Items from a dataset
Segment Open

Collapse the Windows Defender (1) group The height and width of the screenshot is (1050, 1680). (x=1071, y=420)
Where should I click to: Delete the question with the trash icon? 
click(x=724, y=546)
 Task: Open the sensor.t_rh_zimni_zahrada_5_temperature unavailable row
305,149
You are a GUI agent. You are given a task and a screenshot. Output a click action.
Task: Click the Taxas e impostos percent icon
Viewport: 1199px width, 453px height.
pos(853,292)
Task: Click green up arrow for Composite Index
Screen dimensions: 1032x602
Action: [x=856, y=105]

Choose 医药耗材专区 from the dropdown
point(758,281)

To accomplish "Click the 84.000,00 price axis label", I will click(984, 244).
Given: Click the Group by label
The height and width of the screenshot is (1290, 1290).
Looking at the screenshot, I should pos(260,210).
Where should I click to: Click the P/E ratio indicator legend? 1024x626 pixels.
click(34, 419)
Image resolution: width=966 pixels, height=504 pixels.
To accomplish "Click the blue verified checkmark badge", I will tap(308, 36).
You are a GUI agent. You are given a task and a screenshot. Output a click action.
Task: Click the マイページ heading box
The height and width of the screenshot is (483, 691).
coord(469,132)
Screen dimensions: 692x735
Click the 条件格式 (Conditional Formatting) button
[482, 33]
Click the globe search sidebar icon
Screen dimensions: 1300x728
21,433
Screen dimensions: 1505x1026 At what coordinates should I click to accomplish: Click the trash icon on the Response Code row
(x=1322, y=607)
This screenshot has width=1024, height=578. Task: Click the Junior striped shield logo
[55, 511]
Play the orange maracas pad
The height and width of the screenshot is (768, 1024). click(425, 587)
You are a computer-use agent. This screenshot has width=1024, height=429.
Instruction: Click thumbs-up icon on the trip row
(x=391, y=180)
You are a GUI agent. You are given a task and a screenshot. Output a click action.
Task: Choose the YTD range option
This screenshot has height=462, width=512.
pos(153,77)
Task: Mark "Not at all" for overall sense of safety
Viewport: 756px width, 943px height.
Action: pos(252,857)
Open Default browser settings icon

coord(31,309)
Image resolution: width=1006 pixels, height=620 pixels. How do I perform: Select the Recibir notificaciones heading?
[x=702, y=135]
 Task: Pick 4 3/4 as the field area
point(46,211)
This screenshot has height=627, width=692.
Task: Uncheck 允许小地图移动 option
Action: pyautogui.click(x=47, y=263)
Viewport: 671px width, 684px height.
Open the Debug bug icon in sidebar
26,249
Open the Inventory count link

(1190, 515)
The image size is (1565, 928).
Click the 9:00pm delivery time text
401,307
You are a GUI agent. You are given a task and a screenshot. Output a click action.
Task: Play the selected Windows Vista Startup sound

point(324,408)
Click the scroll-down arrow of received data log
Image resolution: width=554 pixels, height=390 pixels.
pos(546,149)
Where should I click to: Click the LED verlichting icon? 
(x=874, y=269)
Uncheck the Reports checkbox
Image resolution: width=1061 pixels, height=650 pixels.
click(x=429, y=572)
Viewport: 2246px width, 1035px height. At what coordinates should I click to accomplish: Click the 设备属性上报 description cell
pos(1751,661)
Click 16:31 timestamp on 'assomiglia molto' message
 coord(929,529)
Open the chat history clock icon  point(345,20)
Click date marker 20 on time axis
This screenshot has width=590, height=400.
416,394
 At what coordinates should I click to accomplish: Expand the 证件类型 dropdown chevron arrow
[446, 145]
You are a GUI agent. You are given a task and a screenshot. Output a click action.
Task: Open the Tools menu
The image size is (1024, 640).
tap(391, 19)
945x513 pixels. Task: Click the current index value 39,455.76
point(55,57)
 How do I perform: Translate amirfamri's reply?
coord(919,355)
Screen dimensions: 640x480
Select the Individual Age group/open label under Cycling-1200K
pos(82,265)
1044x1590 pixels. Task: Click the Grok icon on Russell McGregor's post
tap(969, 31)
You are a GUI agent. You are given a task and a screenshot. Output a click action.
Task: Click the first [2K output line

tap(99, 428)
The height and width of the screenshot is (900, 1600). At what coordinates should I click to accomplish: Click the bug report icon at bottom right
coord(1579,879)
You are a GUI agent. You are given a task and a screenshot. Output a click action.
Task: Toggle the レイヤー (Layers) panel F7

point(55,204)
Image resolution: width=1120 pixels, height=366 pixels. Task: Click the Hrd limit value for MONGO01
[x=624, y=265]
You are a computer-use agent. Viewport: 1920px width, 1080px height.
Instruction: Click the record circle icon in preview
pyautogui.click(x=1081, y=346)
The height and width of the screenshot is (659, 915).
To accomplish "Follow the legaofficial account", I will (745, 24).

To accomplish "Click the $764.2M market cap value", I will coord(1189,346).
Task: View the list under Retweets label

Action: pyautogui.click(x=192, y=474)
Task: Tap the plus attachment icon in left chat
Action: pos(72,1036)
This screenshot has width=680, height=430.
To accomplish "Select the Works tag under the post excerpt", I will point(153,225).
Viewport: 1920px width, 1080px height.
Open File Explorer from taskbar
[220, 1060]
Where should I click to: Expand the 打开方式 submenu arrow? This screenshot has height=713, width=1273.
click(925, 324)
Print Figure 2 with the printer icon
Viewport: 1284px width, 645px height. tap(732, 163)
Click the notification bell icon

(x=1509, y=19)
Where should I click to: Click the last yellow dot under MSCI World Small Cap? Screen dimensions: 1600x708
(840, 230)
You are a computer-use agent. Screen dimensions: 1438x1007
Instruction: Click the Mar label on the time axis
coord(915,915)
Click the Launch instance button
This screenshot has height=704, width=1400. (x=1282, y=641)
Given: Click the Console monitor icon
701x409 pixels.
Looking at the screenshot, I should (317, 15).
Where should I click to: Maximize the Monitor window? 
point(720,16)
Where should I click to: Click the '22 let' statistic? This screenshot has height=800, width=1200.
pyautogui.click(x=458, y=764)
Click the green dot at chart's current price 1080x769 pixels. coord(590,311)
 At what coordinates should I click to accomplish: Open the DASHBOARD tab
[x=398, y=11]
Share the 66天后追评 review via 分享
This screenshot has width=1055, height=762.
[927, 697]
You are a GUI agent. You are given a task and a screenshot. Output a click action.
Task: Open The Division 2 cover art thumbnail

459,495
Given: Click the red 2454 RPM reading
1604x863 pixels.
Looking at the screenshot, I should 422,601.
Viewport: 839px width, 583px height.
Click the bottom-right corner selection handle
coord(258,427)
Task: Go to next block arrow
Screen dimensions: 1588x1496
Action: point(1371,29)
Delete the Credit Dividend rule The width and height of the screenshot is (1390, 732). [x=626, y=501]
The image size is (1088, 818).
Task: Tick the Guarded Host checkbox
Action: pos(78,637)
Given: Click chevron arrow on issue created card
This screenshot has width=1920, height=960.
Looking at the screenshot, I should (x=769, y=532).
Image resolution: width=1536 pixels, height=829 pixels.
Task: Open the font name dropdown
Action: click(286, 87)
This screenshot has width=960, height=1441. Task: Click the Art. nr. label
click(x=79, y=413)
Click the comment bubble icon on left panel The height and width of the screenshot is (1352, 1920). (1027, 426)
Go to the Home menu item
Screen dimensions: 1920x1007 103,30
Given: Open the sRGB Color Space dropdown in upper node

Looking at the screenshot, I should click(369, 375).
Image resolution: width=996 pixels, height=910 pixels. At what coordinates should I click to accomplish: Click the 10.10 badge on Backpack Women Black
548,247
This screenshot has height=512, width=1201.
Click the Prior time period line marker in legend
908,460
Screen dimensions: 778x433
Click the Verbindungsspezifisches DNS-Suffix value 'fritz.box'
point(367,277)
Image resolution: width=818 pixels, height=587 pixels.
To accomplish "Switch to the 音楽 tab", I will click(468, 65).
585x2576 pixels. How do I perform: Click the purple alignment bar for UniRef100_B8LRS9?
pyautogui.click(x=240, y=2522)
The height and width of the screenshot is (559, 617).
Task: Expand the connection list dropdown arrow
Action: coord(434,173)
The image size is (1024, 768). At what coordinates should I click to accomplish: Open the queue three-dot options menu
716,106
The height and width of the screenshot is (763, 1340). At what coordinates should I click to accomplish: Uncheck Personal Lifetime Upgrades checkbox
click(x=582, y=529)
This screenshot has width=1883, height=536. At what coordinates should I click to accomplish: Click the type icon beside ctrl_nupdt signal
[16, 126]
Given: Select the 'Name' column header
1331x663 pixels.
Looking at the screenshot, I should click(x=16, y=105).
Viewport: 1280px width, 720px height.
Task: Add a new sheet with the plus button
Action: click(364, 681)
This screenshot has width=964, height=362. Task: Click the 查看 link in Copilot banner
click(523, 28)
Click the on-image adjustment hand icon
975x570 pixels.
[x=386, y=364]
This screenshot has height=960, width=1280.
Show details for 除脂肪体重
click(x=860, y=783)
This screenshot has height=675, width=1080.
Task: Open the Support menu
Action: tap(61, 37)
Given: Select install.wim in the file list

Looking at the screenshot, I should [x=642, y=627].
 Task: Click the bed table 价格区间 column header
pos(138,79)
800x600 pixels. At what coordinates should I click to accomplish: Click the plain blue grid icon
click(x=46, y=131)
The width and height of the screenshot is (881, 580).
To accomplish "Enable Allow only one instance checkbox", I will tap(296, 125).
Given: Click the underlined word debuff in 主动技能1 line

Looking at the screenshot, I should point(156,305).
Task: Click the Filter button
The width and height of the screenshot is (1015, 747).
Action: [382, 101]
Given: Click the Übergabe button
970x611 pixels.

Segment Closed

** Exercise objective **
Copy the lines from the entries above in which the word "price" appears.

** Solution for this exercise **
To accomplish "Click the 84.000,00 price axis label", I will click(984, 244).
Click the green dot at chart's current price 1080x769 pixels. coord(590,311)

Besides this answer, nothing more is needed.